Görev Yönergesi —
Aşağıdaki listede "Task: Click the 40 FPS tick label on graph" ifadesini içeren satırla başlayıp listenin sonuna kadar uzanan bölümü, iki ucu da dahil olmak üzere, satır satır aynen yeniden yazınız. Yanıtınıza resimleri almayınız.

Veri Kayıtları —
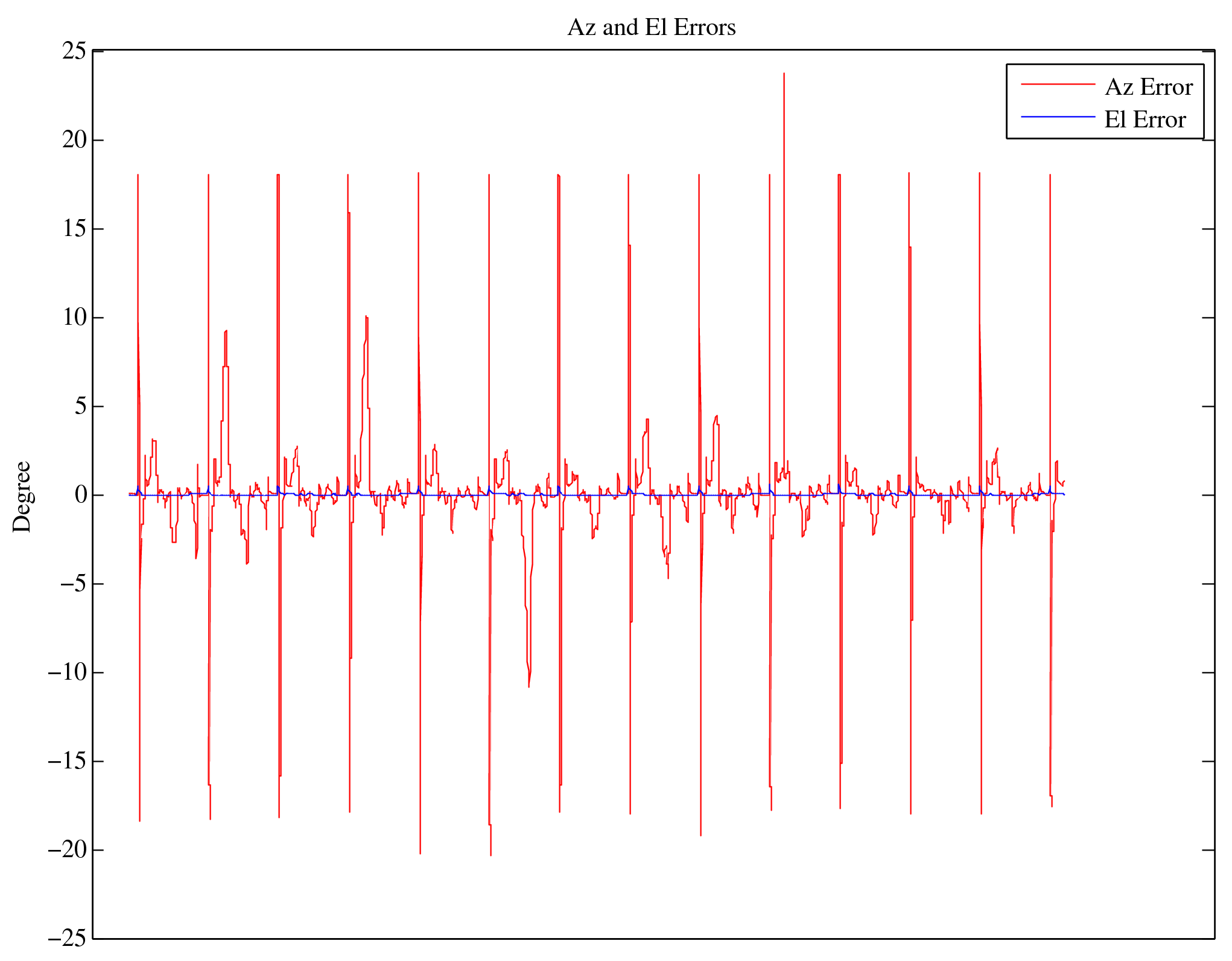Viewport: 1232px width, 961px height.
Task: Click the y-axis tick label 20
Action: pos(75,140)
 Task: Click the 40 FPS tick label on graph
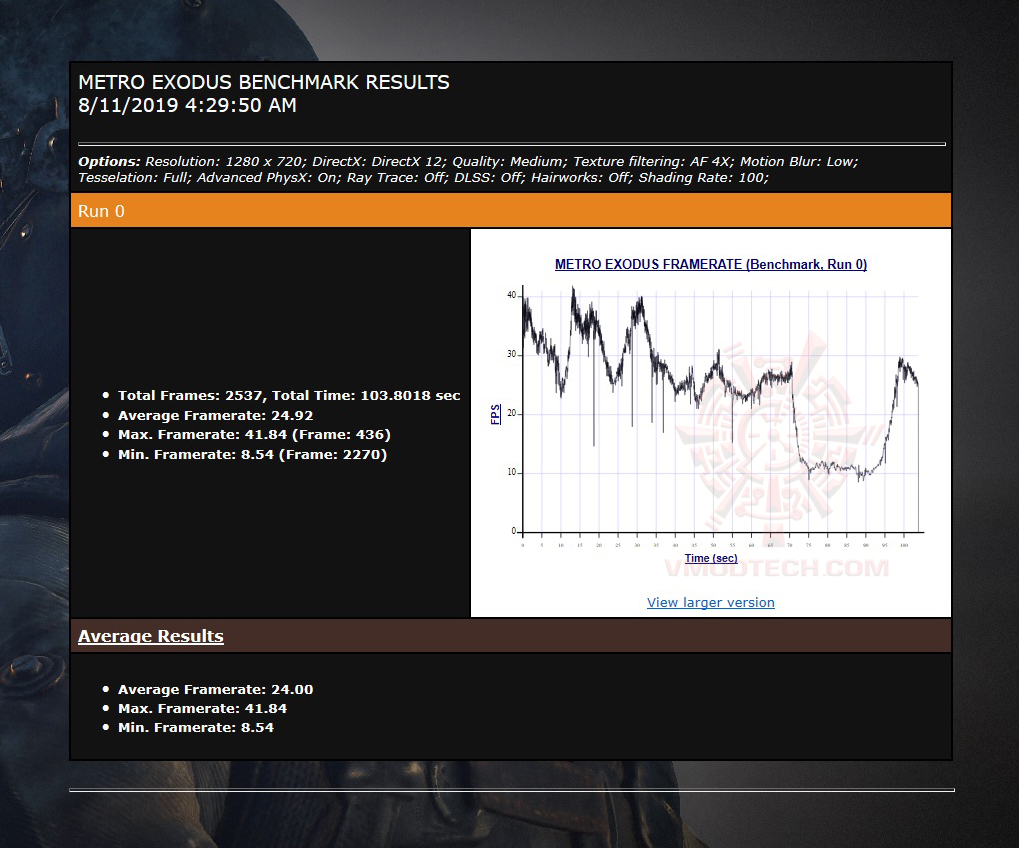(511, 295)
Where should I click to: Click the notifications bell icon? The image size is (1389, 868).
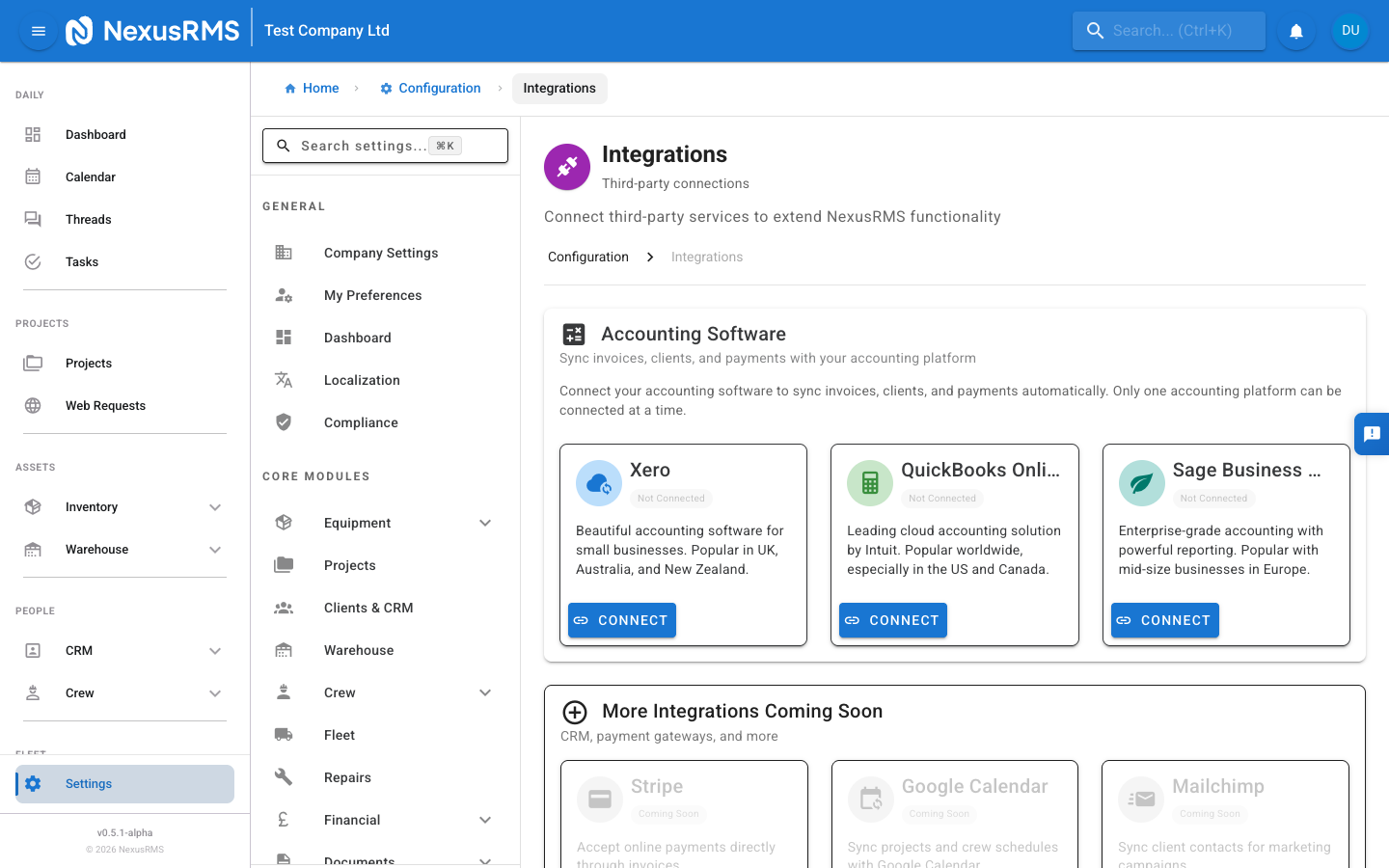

Yanıt —
 Task: Click the 40 FPS tick label on graph
(511, 295)
Where should I click to: Click the notifications bell icon? The image size is (1389, 868).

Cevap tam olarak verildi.